==== The data ====

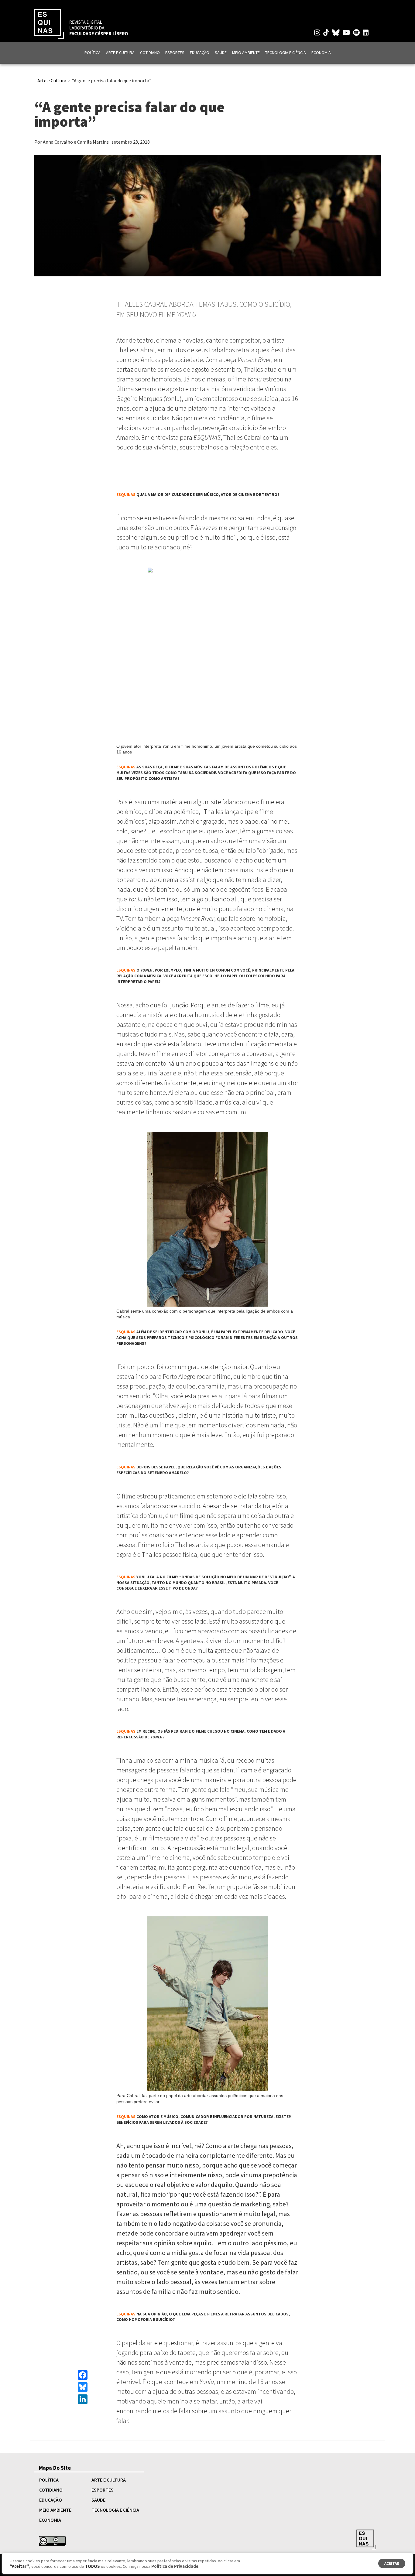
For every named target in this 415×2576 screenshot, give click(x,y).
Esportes (174, 52)
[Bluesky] (83, 2387)
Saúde (221, 52)
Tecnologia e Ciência (285, 52)
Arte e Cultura (120, 52)
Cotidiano (150, 52)
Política (92, 52)
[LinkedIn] (83, 2399)
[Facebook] (83, 2375)
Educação (199, 52)
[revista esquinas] (81, 23)
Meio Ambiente (246, 52)
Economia (321, 52)
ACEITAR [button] (391, 2563)
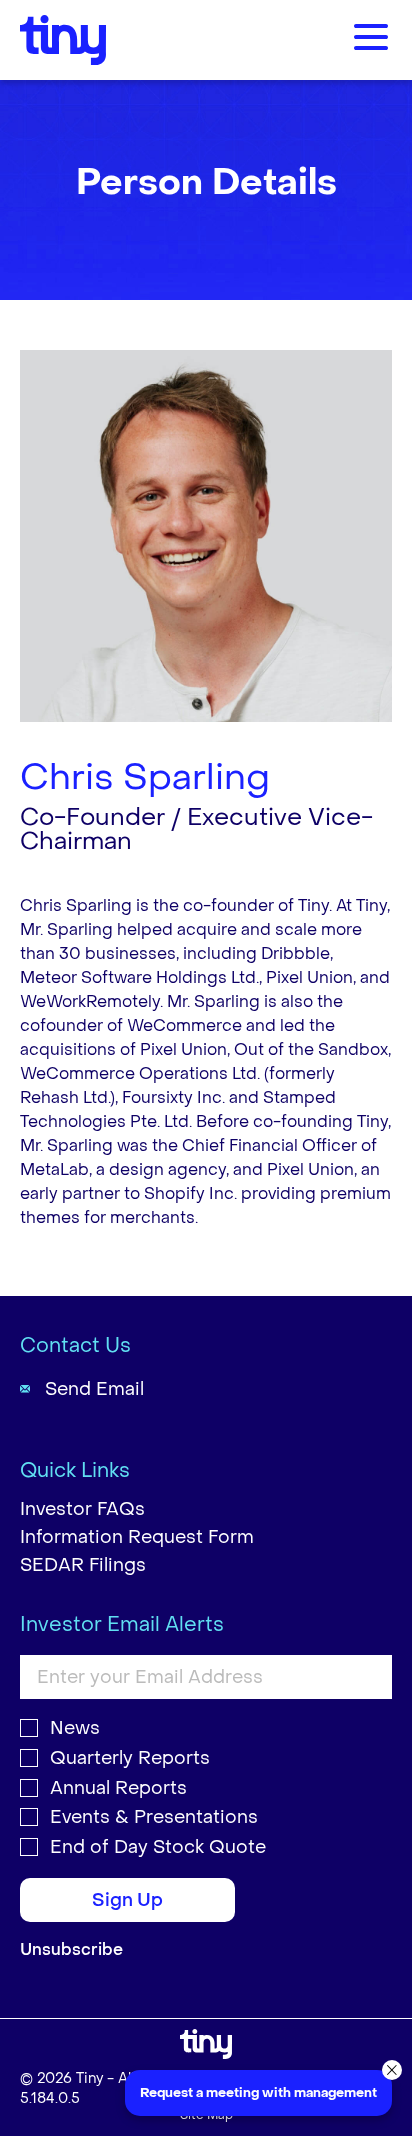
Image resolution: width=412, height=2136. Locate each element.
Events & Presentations (154, 1818)
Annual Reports (118, 1789)
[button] (392, 2070)
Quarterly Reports (130, 1759)
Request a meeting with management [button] (258, 2092)
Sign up (127, 1900)
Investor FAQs (82, 1509)
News (75, 1729)
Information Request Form (137, 1537)
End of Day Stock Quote (158, 1848)
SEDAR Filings (83, 1565)
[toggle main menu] (371, 40)
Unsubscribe (71, 1949)
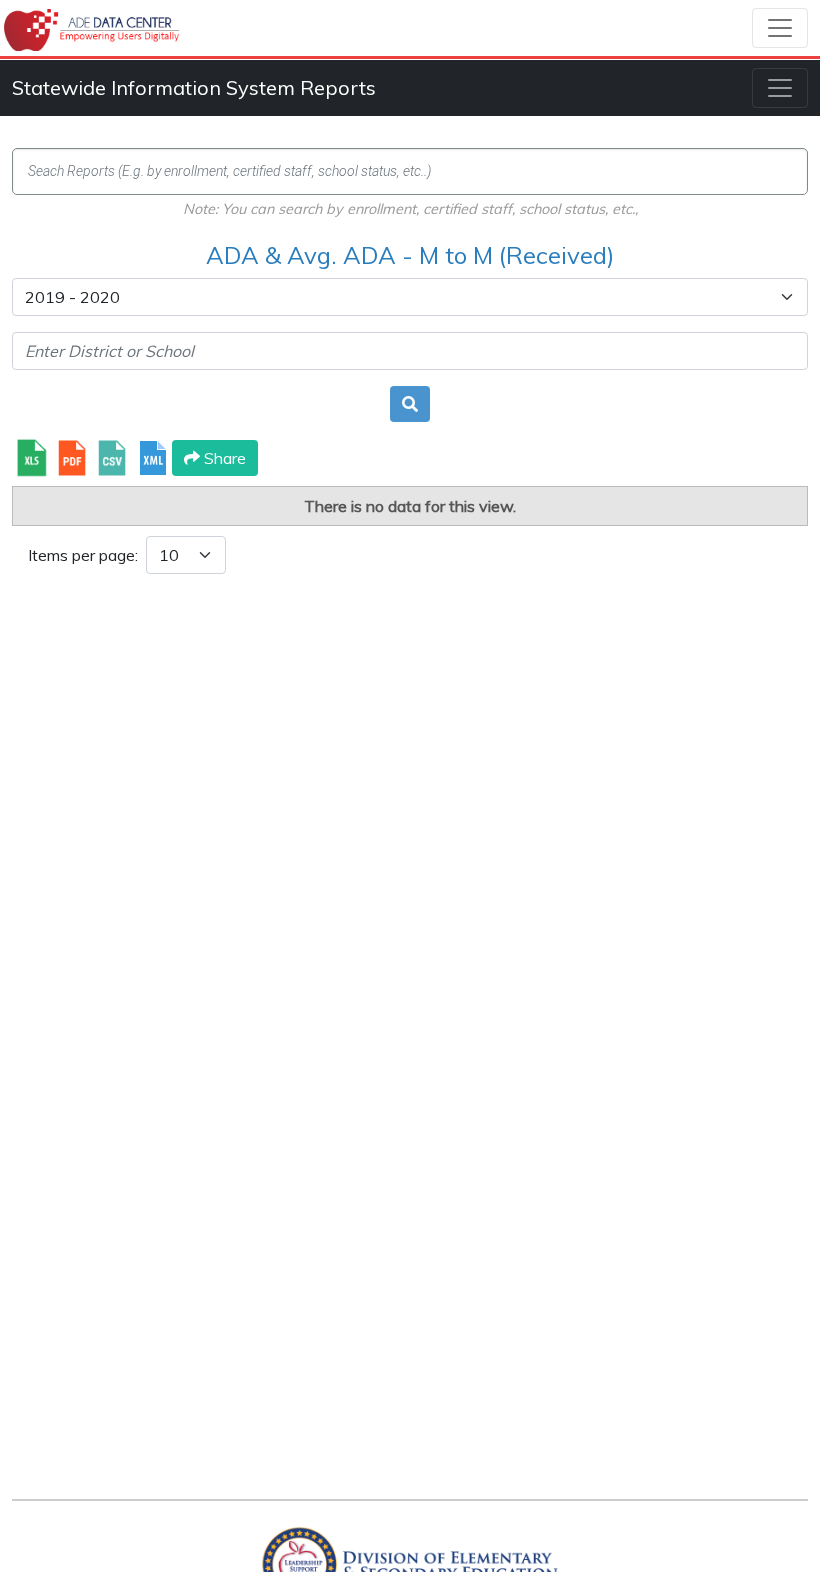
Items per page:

====

Every line from the start of the material through the line holding "[button] (392, 2070)" must be returned exactly, and the pictures must not.

For every named target in this 415×2576 screenshot, give click(x,y).
Esportes (174, 52)
[Bluesky] (83, 2387)
Saúde (221, 52)
Tecnologia e Ciência (285, 52)
Arte e Cultura (120, 52)
Cotidiano (150, 52)
Política (92, 52)
[LinkedIn] (83, 2399)
[Facebook] (83, 2375)
Educação (199, 52)
[revista esquinas] (81, 23)
Meio Ambiente (246, 52)
Economia (321, 52)
ACEITAR [button] (391, 2563)
Image resolution: width=412, height=2136. Locate each element.
Events & Presentations (154, 1818)
Annual Reports (118, 1789)
[button] (392, 2070)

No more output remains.